Subprocessors may include providers of:
- cloud infrastructure;
- hosting;
- authentication;
- monitoring;
- analytics;
- communications;
- customer support;
- AI infrastructure;
- storage;
- security services.
Haruspex remains responsible for the performance of its Subprocessors under this DPA.
Subprocessors shall be bound by data protection obligations substantially equivalent to those contained in this DPA.
12. International Transfers
Customer acknowledges that Personal Data may be processed in multiple jurisdictions where Haruspex or its Subprocessors operate.
Haruspex shall implement appropriate safeguards where required by applicable privacy laws.
13. Assistance to Customer
Taking into account the nature of processing, Haruspex shall provide reasonable assistance to enable the Customer to respond to lawful requests involving:
- access;
- correction;
- deletion;
- restriction;
- portability;
- objections;
- other rights provided under applicable privacy laws.
Haruspex reserves the right to charge reasonable fees for excessive or repetitive assistance requests where permitted by law.
14. Security Incidents
If Haruspex becomes aware of a confirmed Security Incident affecting Personal Data processed on behalf of the Customer, Haruspex will:
- investigate the incident;
- take reasonable measures to mitigate harm;
- notify the Customer without undue delay where required by applicable law;
- provide available information reasonably necessary for the Customer to comply with legal obligations.

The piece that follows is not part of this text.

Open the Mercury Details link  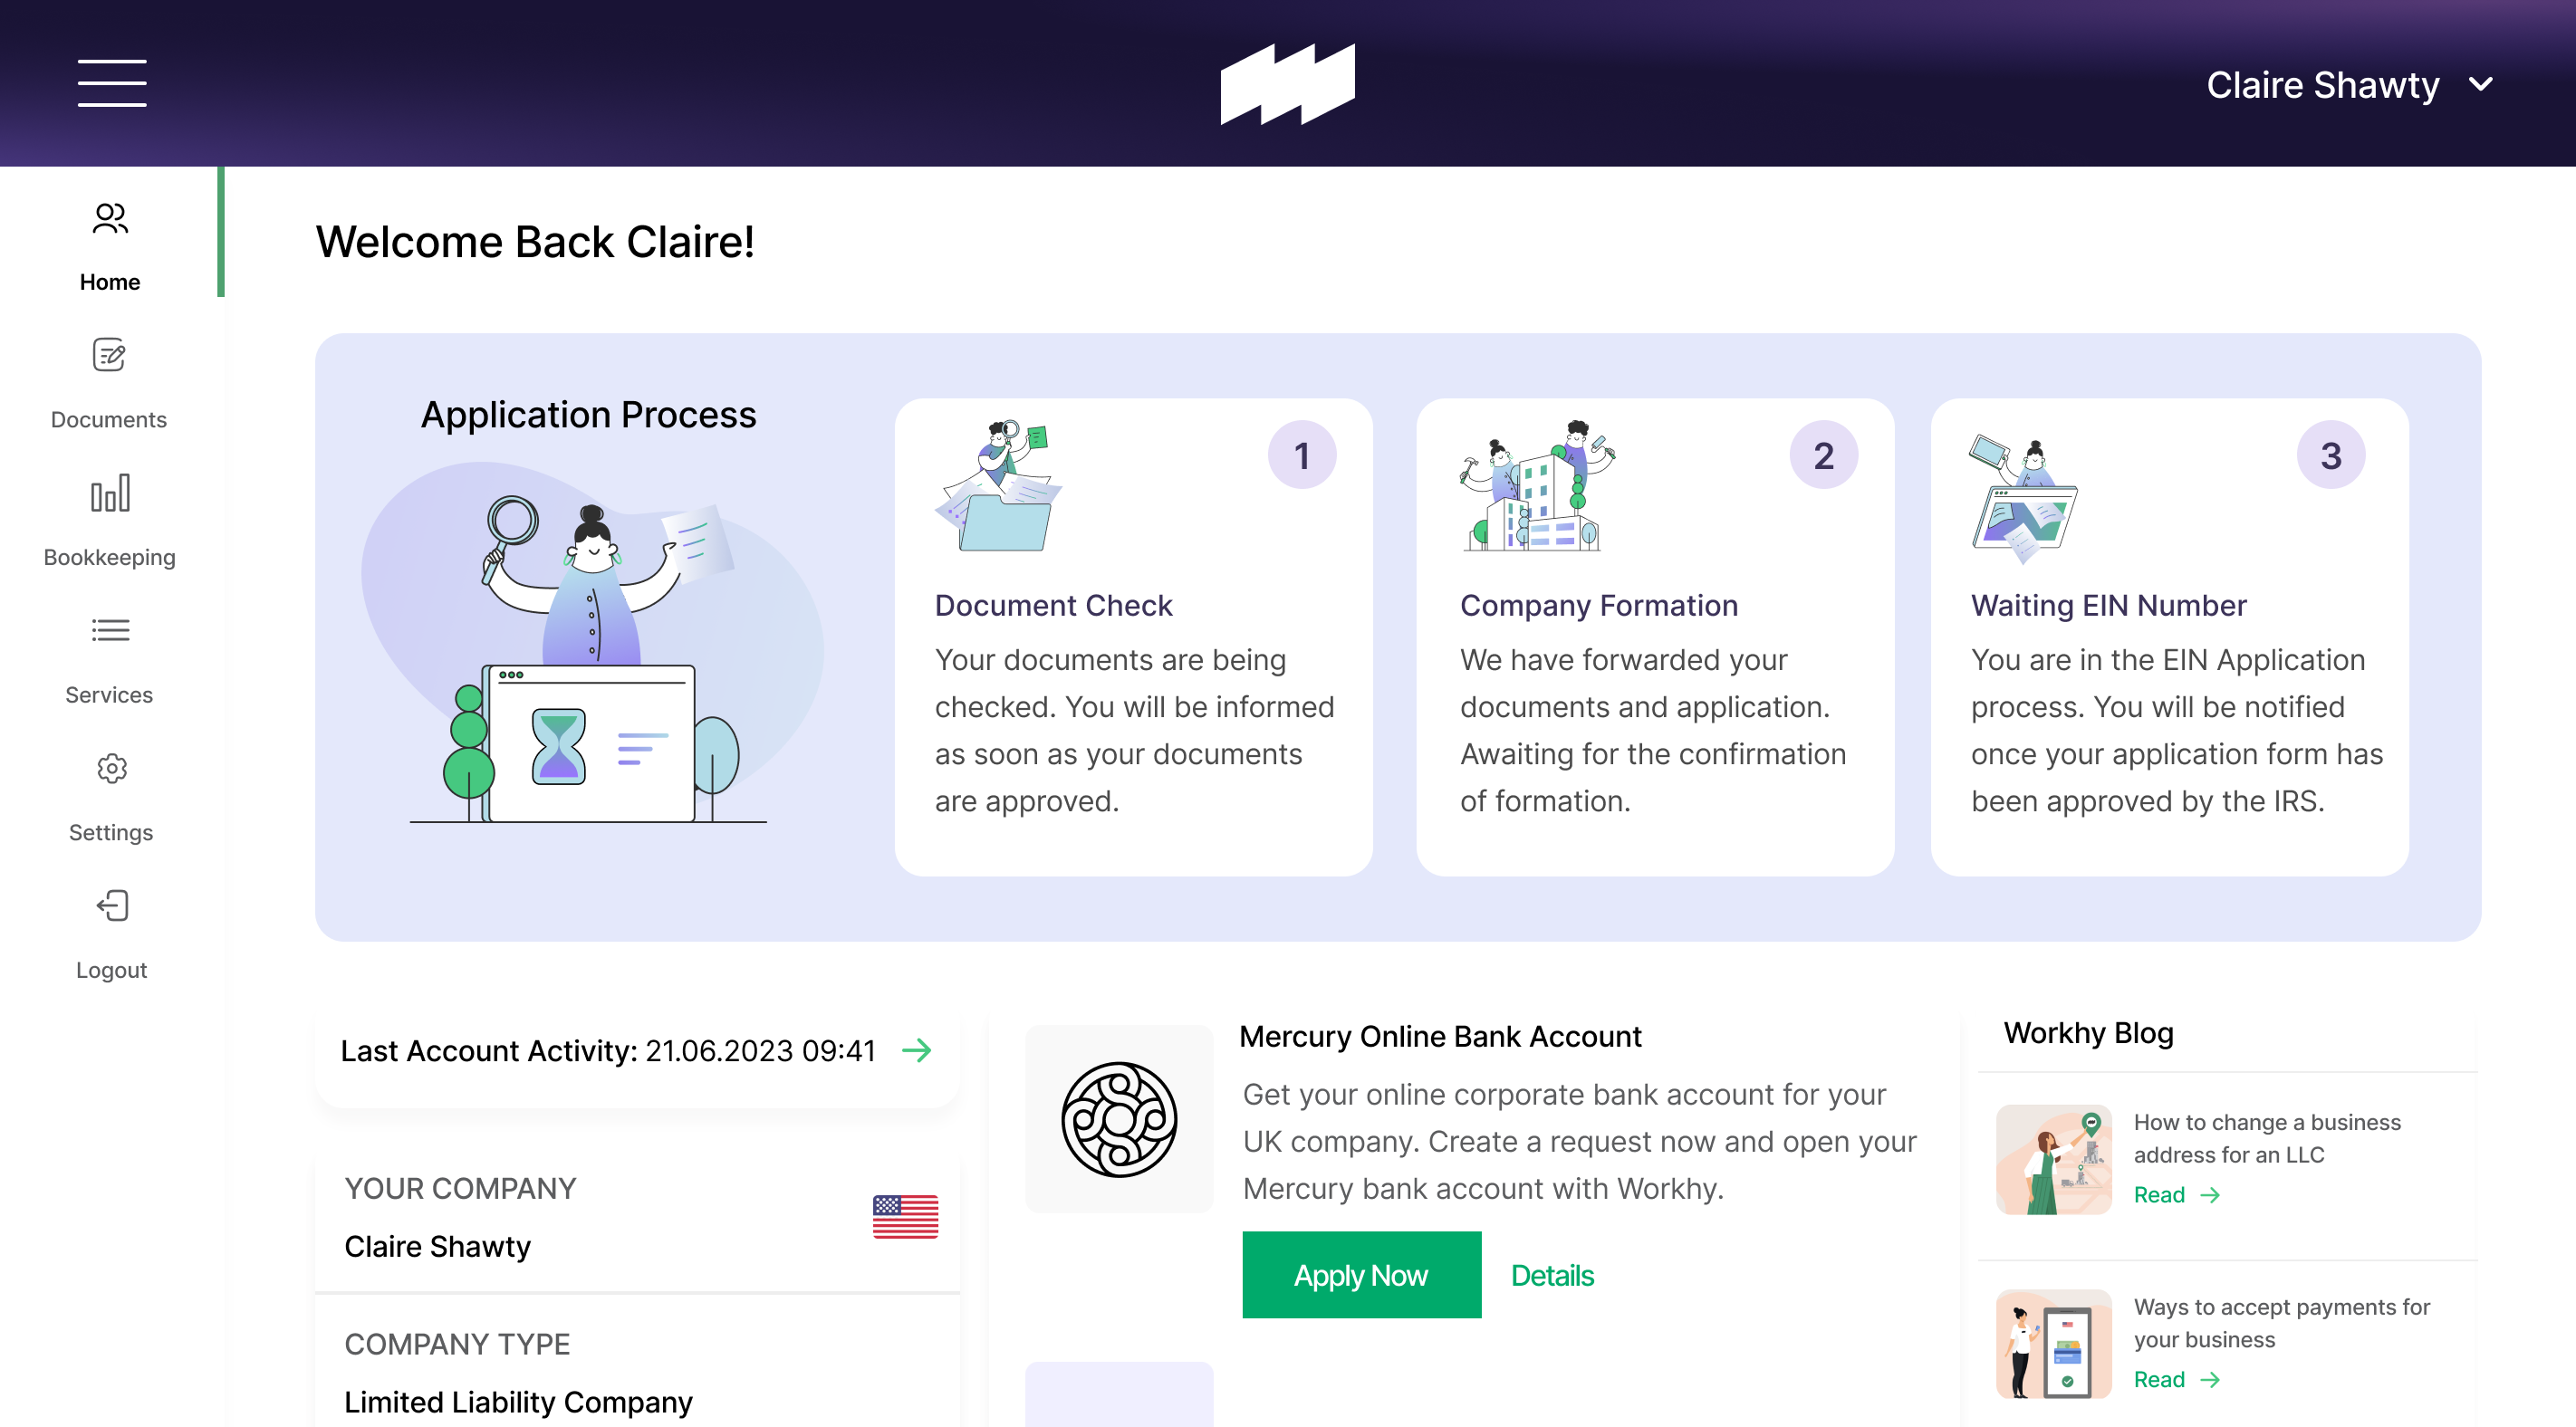1552,1275
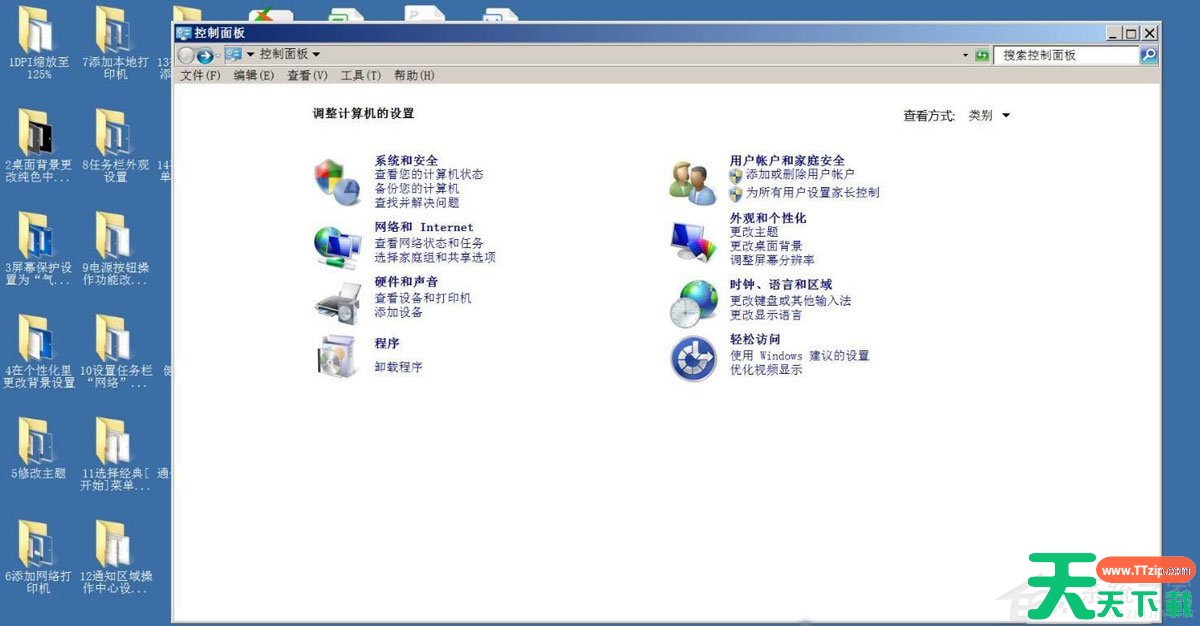Expand the 控制面板 breadcrumb arrow
The width and height of the screenshot is (1200, 626).
(x=317, y=54)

Notification does not constitute an admission of fault or liability.
15. Government Requests
Where legally permitted, Haruspex may notify the Customer before disclosing Personal Data in response to governmental, judicial, or regulatory requests.
Where notification is prohibited, Haruspex will comply with applicable law.
16. Audits
Upon reasonable written request, Haruspex may provide information demonstrating compliance with this DPA.
Where required by applicable law, the parties may agree to a reasonable audit process that:
- minimizes operational disruption;
- protects confidential information;
- preserves security;
- occurs no more than once annually unless required following a confirmed Security Incident.
Haruspex may satisfy audit obligations through independent security certifications or audit reports where available.
17. Retention and Deletion
Haruspex retains Personal Data only as long as necessary:
- to provide the Services;
- to comply with legal obligations;
- to resolve disputes;
- to enforce agreements;
- to maintain legitimate business records.
Following termination of Services, Haruspex will delete or anonymize Personal Data within a commercially reasonable period unless retention is legally required.
18. Data Subject Requests
If Haruspex receives a request directly from a data subject regarding Personal Data processed on behalf of the Customer, Haruspex may:
- redirect the requester to the Customer;
- notify the Customer where appropriate;
- refrain from responding except as legally required.
19. Liability
Liability arising under this DPA shall be governed by the liability limitations contained in the Terms of Service unless prohibited by applicable law.
20. Term and Termination
This DPA remains effective for as long as Haruspex processes Personal Data on behalf of the Customer.
Termination of the Terms of Service automatically terminates this DPA except for obligations that survive by their nature.
21. Changes to this DPA
Haruspex may update this DPA to:
- reflect changes in law;
- improve privacy protections;
- accommodate operational changes;
- support new platform functionality.
Material changes will be communicated in accordance with the Terms of Service.
Continued use of the Services after the effective date constitutes acceptance of the updated DPA where permitted by law.
22. Order of Precedence
If a conflict exists between this DPA and the Terms of Service regarding Personal Data processing, this DPA shall control solely with respect to such processing.
All remaining provisions of the Terms of Service remain in full force and effect.